§ **INSTRUÇÕES**
**1.** Reproduza sem alterações o trecho do texto selecionado que vai de "Corvo-marinho-d'orelhas" a "pensar neste momento.".
**2.** Como se traduz para inglês esta frase do texto selecionado: "De Ponta Delgada aos Mosteiros ainda é quase uma hora de carro."?
**3.** Responda, com base no texto selecionado, às seguintes perguntas:
(a) Quanto tempo de carro demora a viagem de Ponta Delgada aos Mosteiros?
(b) A que horas estava o narrador a estacionar?
(c) Onde se sentou o narrador a olhar para o rochedo?

§ **TEXTO SELECIONADO**
- - - -
Corvo-marinho-d'orelhas
O vídeo possível a 320m de distância

Achei que não seria necessário madrugar muito, e tomei mais um pequeno-almoço de luxo no hotel, antes de ir. O dia ia ser longo e o que é bom é para se aproveitar.

De Ponta Delgada aos Mosteiros ainda é quase uma hora de carro. Fiz a viagem cheio de esperança. Dei por mim a pensar que era um privilegiado. O percurso é panorâmico, e a descida para os Mosteiros de cortar a respiração. Foi muito bem disposto que liguei para Lisboa a dar os bons dias. A hora H aproximava-se. As ruas eram estreitas. Manobrei o carro com cuidado até à ponta mais próxima do ilhéu mais próximo. Por volta das nove horas estava a estacionar. 

Foi com o coração aos saltos que me sentei num banco de pedra a olhar para o rochedo. Mais de um mês a pensar neste momento.
- - - -
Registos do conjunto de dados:
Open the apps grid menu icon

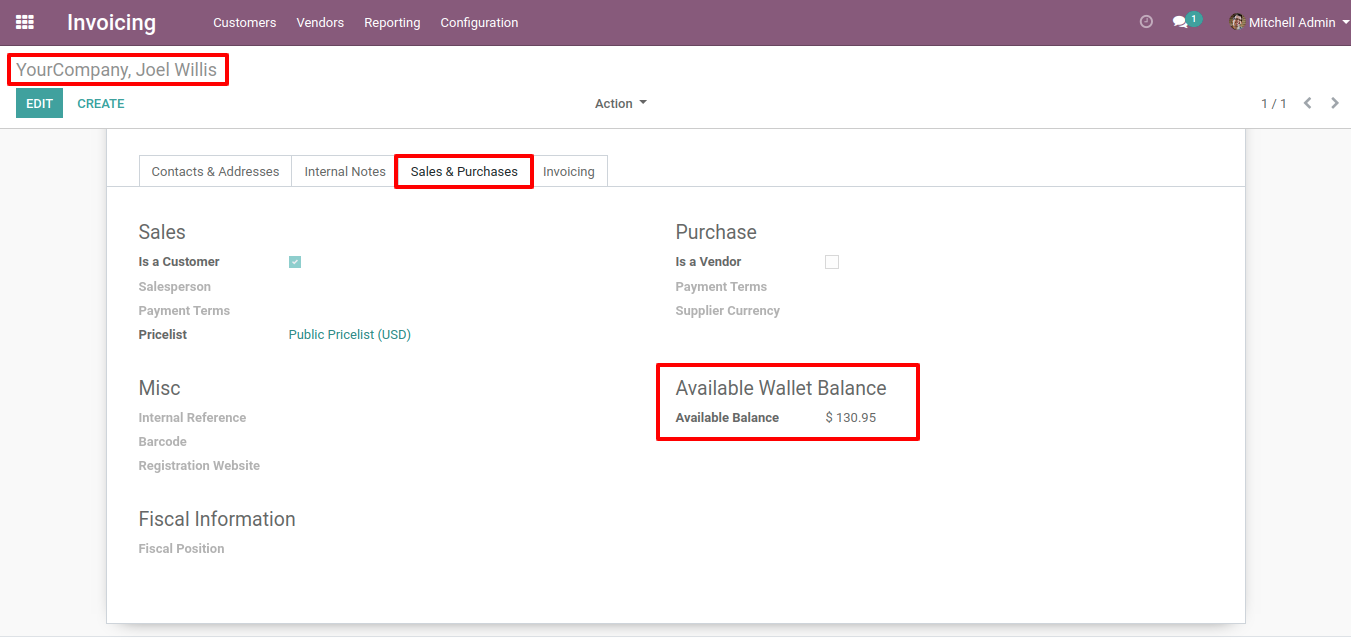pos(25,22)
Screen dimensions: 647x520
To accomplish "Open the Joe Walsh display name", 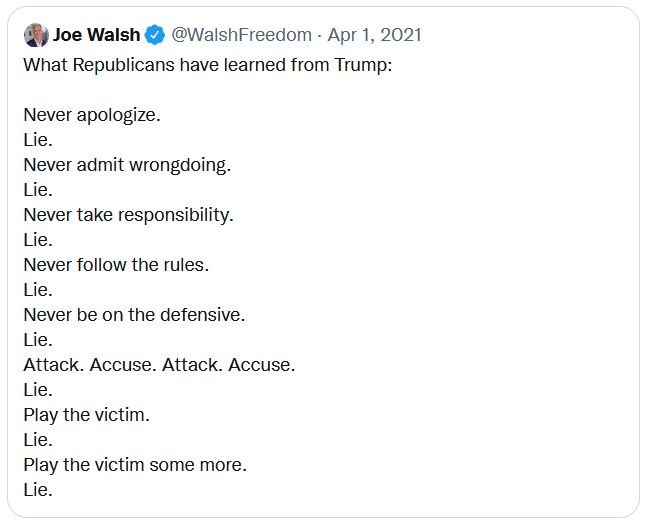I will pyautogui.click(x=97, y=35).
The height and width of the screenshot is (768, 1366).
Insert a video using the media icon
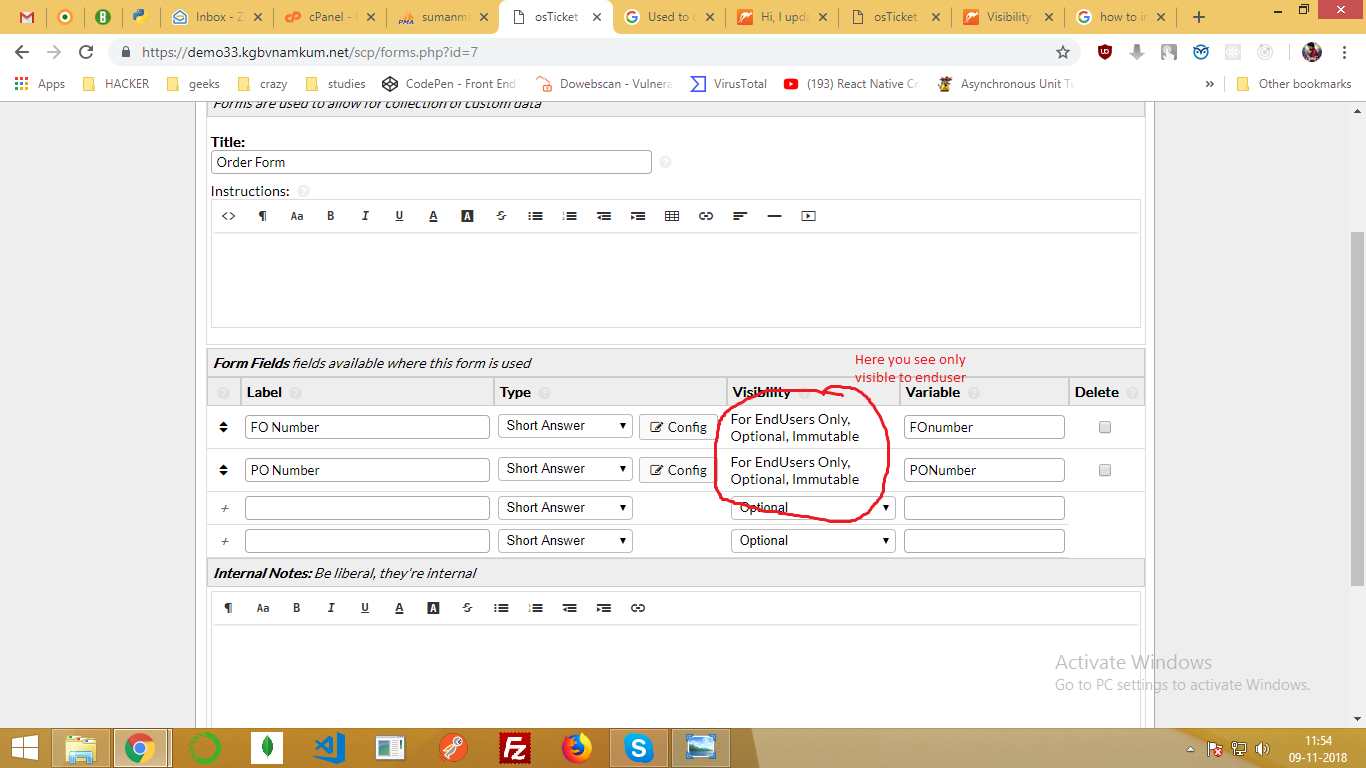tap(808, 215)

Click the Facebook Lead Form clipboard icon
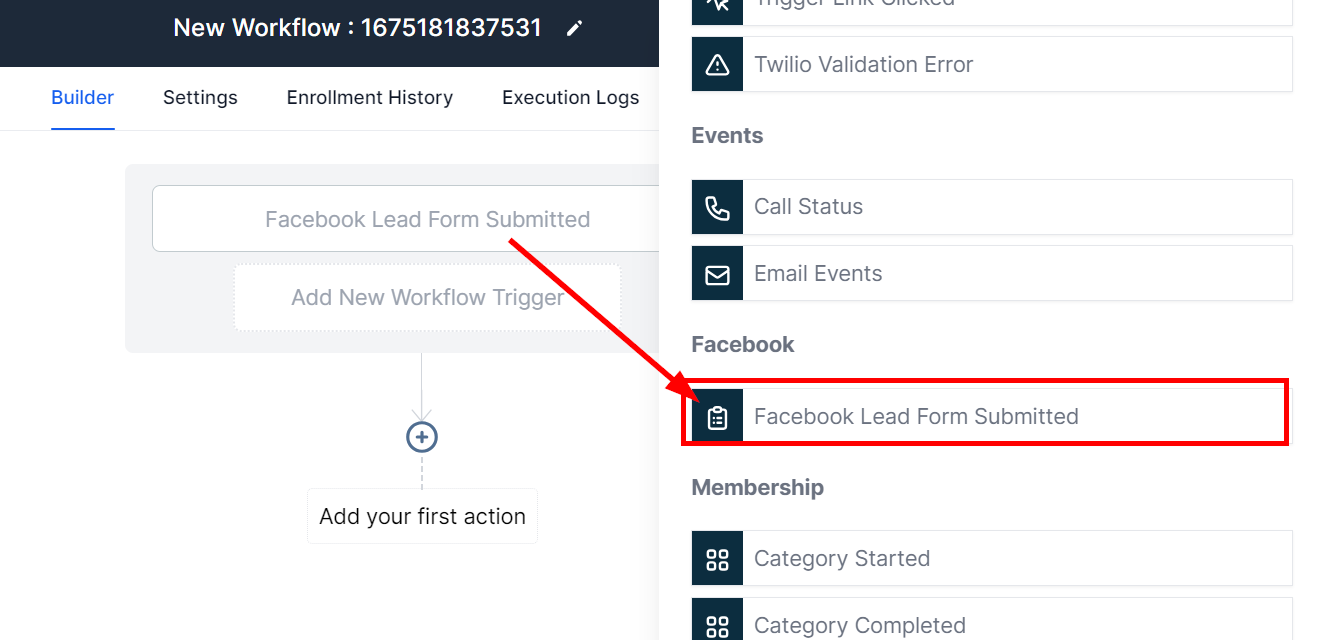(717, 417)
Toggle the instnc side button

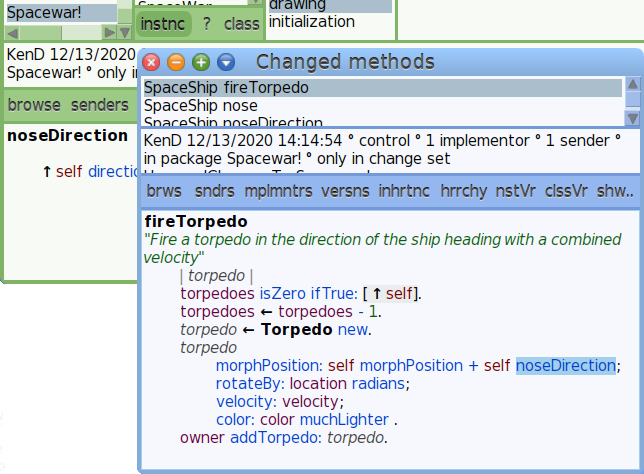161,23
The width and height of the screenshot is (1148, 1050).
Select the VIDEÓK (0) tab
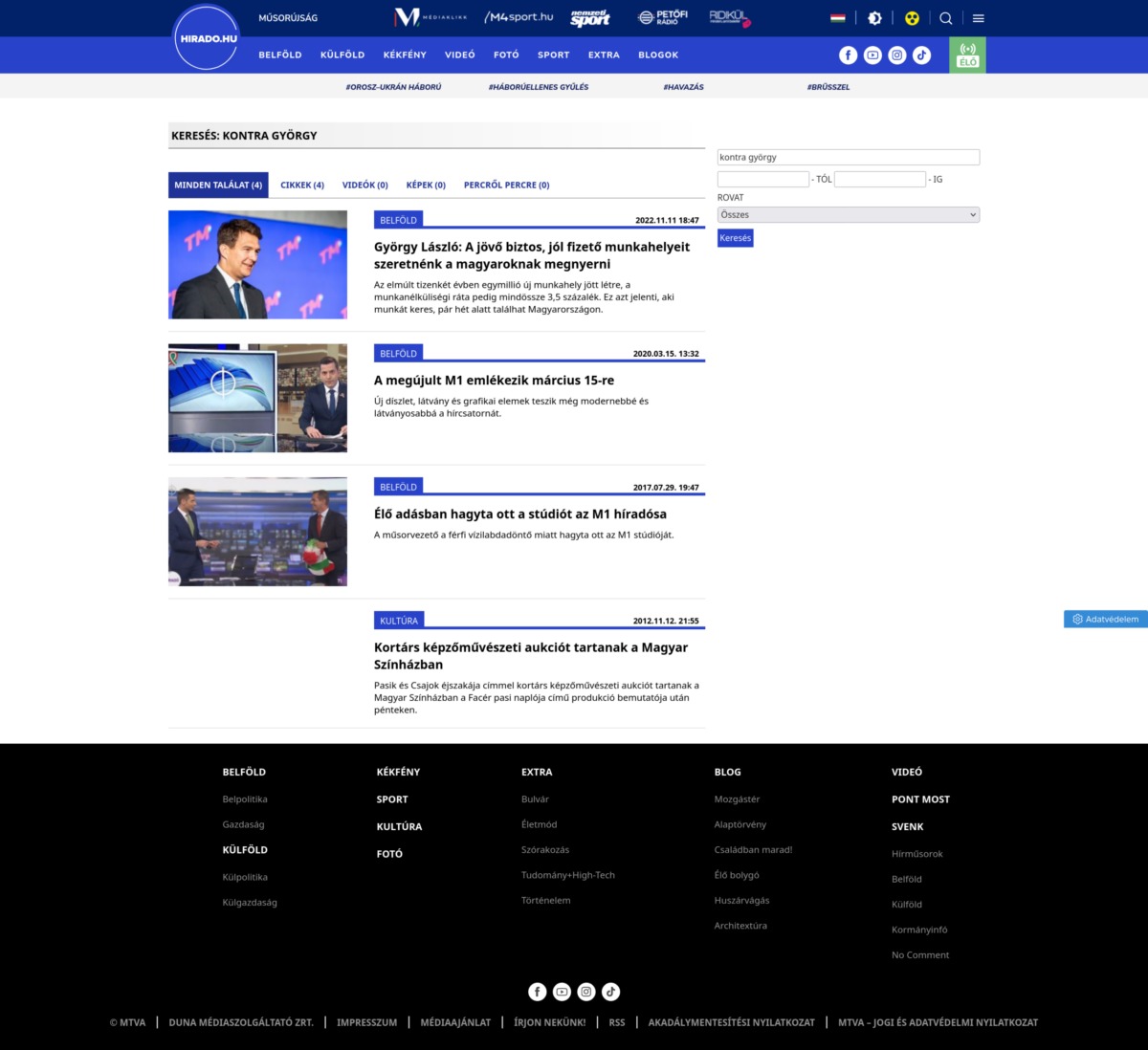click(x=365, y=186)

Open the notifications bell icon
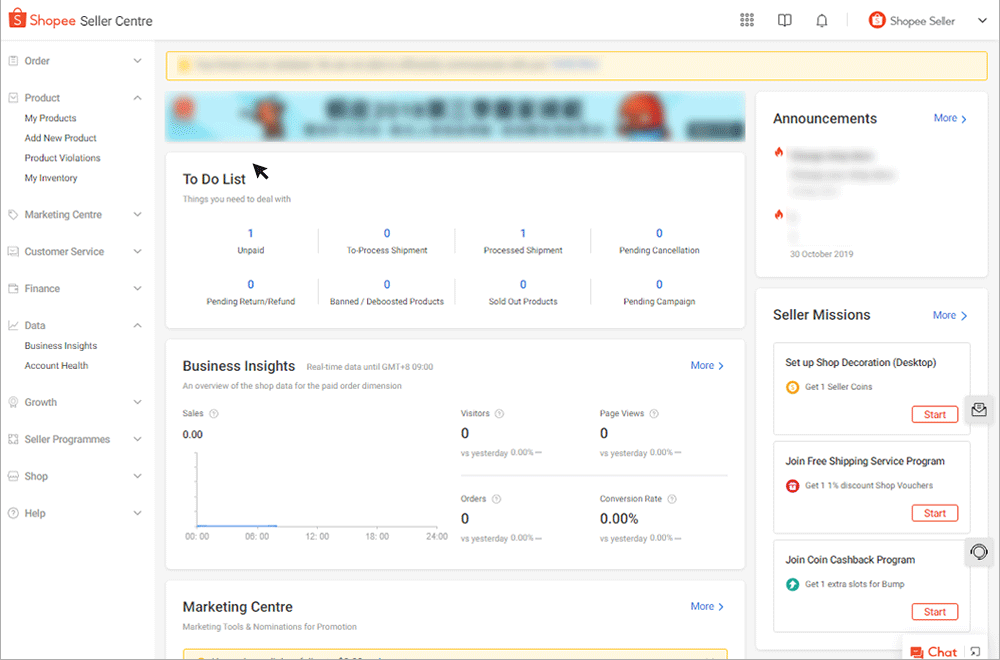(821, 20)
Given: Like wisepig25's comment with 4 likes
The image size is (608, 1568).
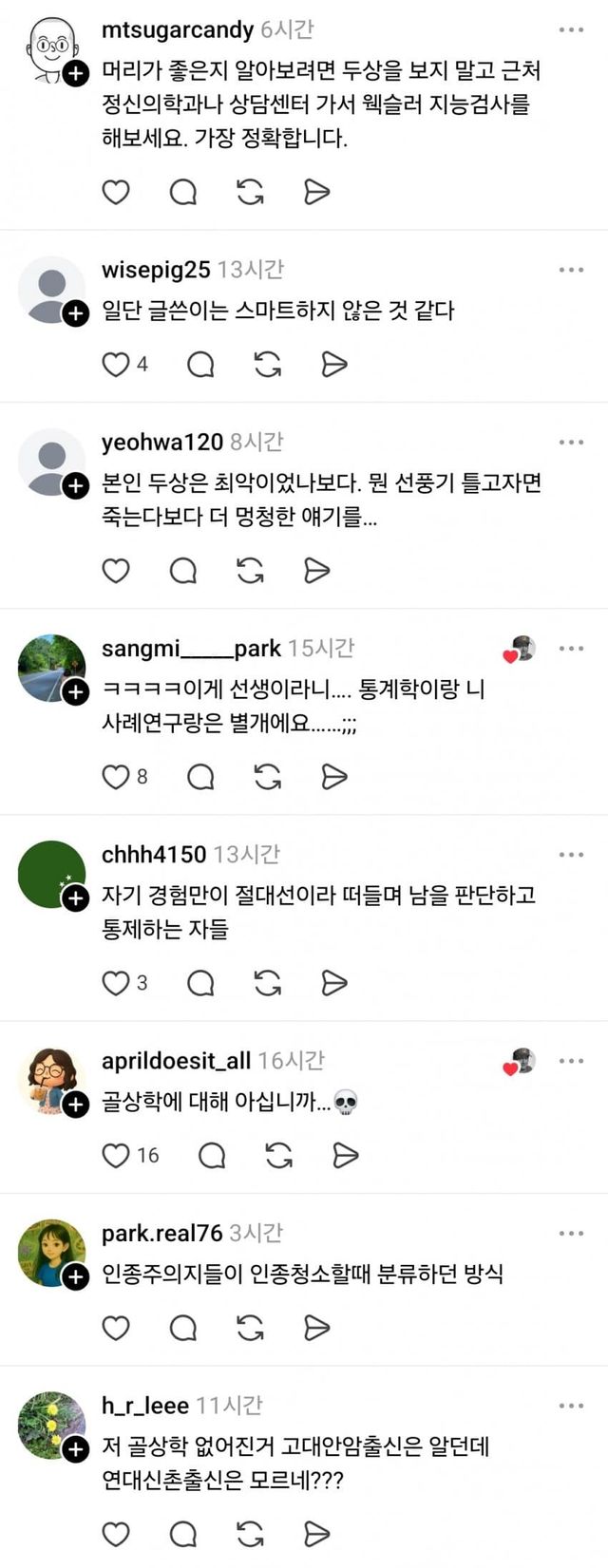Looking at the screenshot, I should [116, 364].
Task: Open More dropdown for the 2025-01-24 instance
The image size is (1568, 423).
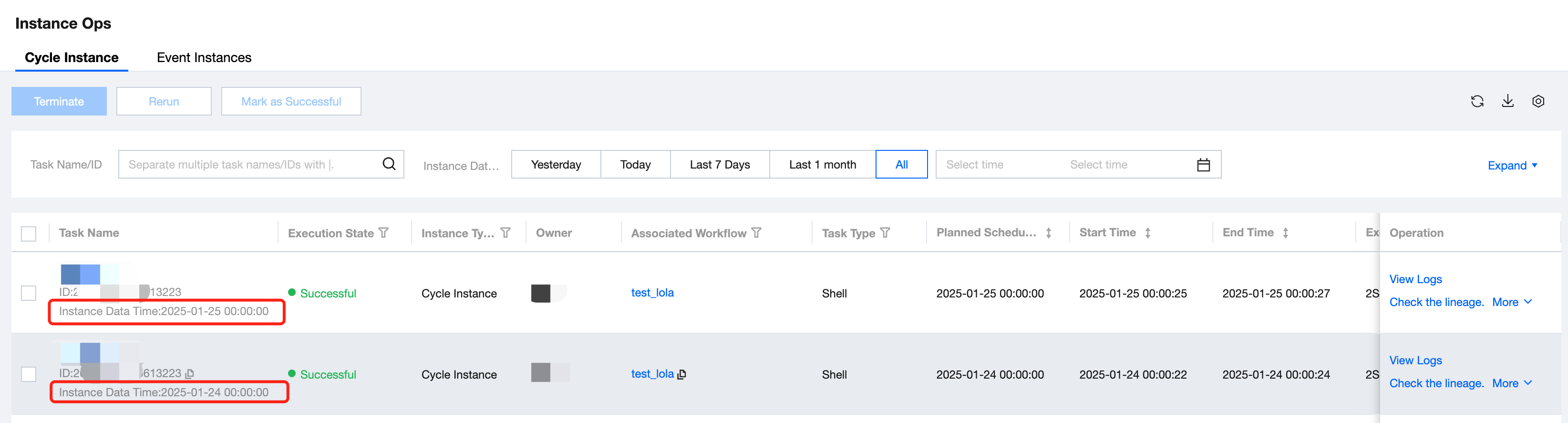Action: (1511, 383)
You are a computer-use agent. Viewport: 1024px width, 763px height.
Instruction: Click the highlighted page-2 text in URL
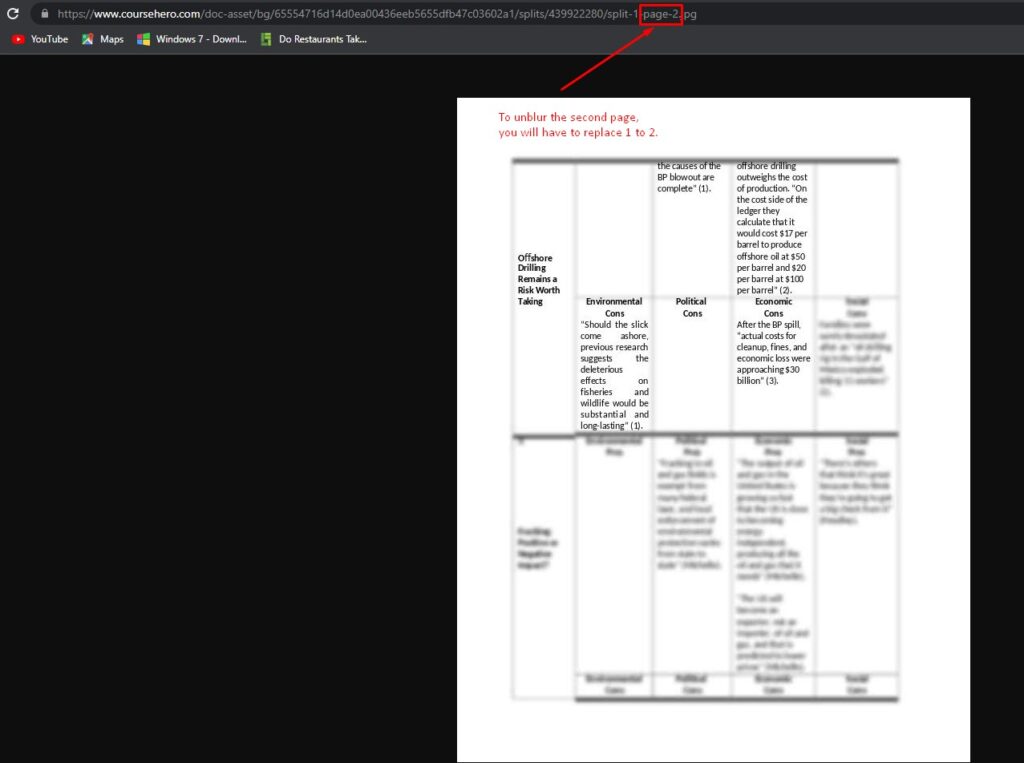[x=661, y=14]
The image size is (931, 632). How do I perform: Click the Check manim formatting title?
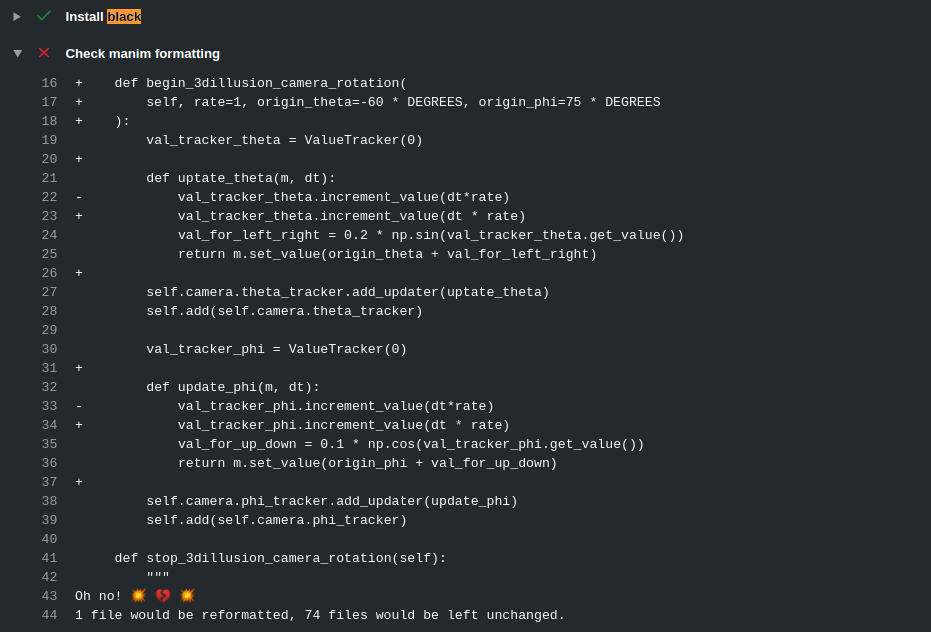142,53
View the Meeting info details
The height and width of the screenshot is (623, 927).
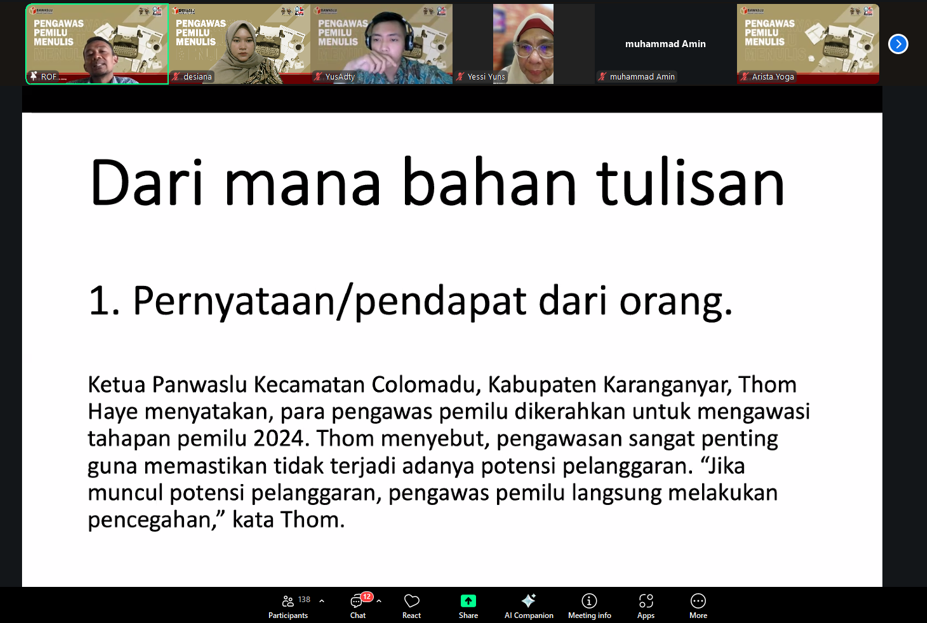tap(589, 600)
- - - -
§ **SOLUÇÕES**
**1.**
Corvo-marinho-d'orelhas
O vídeo possível a 320m de distância

Achei que não seria necessário madrugar muito, e tomei mais um pequeno-almoço de luxo no hotel, antes de ir. O dia ia ser longo e o que é bom é para se aproveitar.

De Ponta Delgada aos Mosteiros ainda é quase uma hora de carro. Fiz a viagem cheio de esperança. Dei por mim a pensar que era um privilegiado. O percurso é panorâmico, e a descida para os Mosteiros de cortar a respiração. Foi muito bem disposto que liguei para Lisboa a dar os bons dias. A hora H aproximava-se. As ruas eram estreitas. Manobrei o carro com cuidado até à ponta mais próxima do ilhéu mais próximo. Por volta das nove horas estava a estacionar. 

Foi com o coração aos saltos que me sentei num banco de pedra a olhar para o rochedo. Mais de um mês a pensar neste momento.

**2.** From Ponta Delgada to Mosteiros it is still almost an hour's drive.

**3.**
(a) Quase uma hora.
(b) Por volta das nove horas.
(c) Num banco de pedra.